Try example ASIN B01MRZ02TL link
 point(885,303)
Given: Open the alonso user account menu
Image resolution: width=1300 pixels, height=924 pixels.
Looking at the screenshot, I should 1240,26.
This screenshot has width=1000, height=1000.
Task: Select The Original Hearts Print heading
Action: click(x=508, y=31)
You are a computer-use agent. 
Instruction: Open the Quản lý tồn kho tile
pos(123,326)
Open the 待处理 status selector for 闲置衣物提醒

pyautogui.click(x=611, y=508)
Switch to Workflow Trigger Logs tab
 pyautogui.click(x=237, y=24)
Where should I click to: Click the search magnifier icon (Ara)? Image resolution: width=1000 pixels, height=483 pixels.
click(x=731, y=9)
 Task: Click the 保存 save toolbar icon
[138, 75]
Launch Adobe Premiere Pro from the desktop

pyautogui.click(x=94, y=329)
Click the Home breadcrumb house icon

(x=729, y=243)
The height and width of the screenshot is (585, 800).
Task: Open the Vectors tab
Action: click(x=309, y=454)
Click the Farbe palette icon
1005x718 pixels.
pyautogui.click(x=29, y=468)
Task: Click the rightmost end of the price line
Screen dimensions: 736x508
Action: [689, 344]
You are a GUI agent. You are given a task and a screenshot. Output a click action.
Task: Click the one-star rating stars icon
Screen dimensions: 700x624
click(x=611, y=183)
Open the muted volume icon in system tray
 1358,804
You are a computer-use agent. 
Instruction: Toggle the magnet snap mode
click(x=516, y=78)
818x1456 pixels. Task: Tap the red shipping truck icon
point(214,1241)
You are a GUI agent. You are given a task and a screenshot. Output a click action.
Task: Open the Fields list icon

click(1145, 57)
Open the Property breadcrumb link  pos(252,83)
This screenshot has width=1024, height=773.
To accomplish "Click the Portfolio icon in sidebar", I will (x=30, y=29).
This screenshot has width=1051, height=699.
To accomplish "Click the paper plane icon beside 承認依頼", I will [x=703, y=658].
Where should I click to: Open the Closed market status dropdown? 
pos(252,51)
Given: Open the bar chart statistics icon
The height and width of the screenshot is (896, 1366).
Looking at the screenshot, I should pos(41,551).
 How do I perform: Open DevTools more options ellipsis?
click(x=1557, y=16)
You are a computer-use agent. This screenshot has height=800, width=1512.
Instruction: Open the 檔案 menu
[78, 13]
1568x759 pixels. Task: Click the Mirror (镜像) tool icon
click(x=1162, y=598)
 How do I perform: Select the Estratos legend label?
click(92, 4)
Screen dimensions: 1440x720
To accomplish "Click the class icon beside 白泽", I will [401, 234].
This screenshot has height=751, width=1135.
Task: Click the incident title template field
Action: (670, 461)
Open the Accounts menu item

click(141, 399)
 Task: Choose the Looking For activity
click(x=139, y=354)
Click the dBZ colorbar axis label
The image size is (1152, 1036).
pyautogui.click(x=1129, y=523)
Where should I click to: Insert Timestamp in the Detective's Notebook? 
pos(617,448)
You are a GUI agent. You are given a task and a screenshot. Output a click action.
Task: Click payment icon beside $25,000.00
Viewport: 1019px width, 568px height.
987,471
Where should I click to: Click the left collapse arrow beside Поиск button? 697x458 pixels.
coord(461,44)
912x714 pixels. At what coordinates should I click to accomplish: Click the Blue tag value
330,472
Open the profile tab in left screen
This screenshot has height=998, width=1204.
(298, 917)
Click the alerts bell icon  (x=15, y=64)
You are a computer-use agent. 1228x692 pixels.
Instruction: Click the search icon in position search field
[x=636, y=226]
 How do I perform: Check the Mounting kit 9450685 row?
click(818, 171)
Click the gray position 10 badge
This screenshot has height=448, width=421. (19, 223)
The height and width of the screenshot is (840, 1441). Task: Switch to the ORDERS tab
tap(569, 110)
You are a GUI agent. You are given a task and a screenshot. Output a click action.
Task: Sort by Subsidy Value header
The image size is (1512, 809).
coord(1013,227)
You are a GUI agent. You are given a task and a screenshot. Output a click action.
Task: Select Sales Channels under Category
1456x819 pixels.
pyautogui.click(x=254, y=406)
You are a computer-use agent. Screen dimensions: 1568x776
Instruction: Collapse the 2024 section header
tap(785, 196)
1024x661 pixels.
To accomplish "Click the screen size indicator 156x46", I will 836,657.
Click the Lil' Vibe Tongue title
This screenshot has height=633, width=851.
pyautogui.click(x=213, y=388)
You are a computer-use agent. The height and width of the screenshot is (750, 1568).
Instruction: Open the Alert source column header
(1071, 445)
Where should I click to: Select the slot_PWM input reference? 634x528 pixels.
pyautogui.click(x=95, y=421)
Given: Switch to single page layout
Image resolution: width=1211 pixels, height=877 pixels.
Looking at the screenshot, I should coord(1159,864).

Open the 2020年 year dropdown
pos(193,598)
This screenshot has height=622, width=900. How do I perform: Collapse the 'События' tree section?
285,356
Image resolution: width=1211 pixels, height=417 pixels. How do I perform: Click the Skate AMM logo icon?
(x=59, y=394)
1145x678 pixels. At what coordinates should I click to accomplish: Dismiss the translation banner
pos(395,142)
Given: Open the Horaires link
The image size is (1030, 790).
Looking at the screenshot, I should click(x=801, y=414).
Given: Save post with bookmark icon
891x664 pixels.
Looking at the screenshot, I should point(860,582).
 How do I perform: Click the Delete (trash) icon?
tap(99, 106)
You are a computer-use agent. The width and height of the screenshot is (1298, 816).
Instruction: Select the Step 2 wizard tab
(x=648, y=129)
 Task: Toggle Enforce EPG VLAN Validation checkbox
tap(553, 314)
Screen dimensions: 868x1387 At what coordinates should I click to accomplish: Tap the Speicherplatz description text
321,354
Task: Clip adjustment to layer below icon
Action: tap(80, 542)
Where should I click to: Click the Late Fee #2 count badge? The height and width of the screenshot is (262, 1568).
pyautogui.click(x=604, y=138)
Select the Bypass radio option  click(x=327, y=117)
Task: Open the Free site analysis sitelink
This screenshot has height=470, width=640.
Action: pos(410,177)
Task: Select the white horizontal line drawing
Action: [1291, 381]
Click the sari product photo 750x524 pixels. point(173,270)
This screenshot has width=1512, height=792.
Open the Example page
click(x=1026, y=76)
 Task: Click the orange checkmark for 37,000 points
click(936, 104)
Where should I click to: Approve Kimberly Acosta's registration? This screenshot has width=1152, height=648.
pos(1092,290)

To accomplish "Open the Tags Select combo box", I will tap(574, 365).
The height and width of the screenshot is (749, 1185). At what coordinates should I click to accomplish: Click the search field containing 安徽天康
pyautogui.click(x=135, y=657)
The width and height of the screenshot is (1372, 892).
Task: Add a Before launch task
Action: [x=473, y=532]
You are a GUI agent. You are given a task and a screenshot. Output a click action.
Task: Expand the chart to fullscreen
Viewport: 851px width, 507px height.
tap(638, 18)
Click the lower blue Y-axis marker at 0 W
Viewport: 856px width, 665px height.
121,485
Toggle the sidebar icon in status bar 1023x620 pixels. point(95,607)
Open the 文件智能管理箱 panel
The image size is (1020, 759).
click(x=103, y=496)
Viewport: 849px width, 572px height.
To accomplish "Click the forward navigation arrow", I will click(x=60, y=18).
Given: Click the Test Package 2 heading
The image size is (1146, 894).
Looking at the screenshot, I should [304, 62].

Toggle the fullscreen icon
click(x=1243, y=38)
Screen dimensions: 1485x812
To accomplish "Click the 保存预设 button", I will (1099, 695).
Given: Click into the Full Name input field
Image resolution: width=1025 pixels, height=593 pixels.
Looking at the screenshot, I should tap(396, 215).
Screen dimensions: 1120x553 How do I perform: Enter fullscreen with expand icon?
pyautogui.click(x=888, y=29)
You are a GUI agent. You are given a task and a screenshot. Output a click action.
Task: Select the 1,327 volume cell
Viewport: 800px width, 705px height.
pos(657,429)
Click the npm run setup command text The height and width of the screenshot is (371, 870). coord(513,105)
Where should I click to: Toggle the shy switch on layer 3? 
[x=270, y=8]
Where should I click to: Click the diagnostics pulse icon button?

WHAT IS NEEDED
Reproduce the material above from the line with "1024x661 pixels." up to and including the line with "pos(193,598)", keeping every character unchanged.

RESULT
1024x661 pixels.
To accomplish "Click the screen size indicator 156x46", I will 836,657.
Click the Lil' Vibe Tongue title
This screenshot has height=633, width=851.
pyautogui.click(x=213, y=388)
You are a computer-use agent. The height and width of the screenshot is (750, 1568).
Instruction: Open the Alert source column header
(1071, 445)
Where should I click to: Select the slot_PWM input reference? 634x528 pixels.
pyautogui.click(x=95, y=421)
Given: Switch to single page layout
Image resolution: width=1211 pixels, height=877 pixels.
Looking at the screenshot, I should coord(1159,864).

Open the 2020年 year dropdown
pos(193,598)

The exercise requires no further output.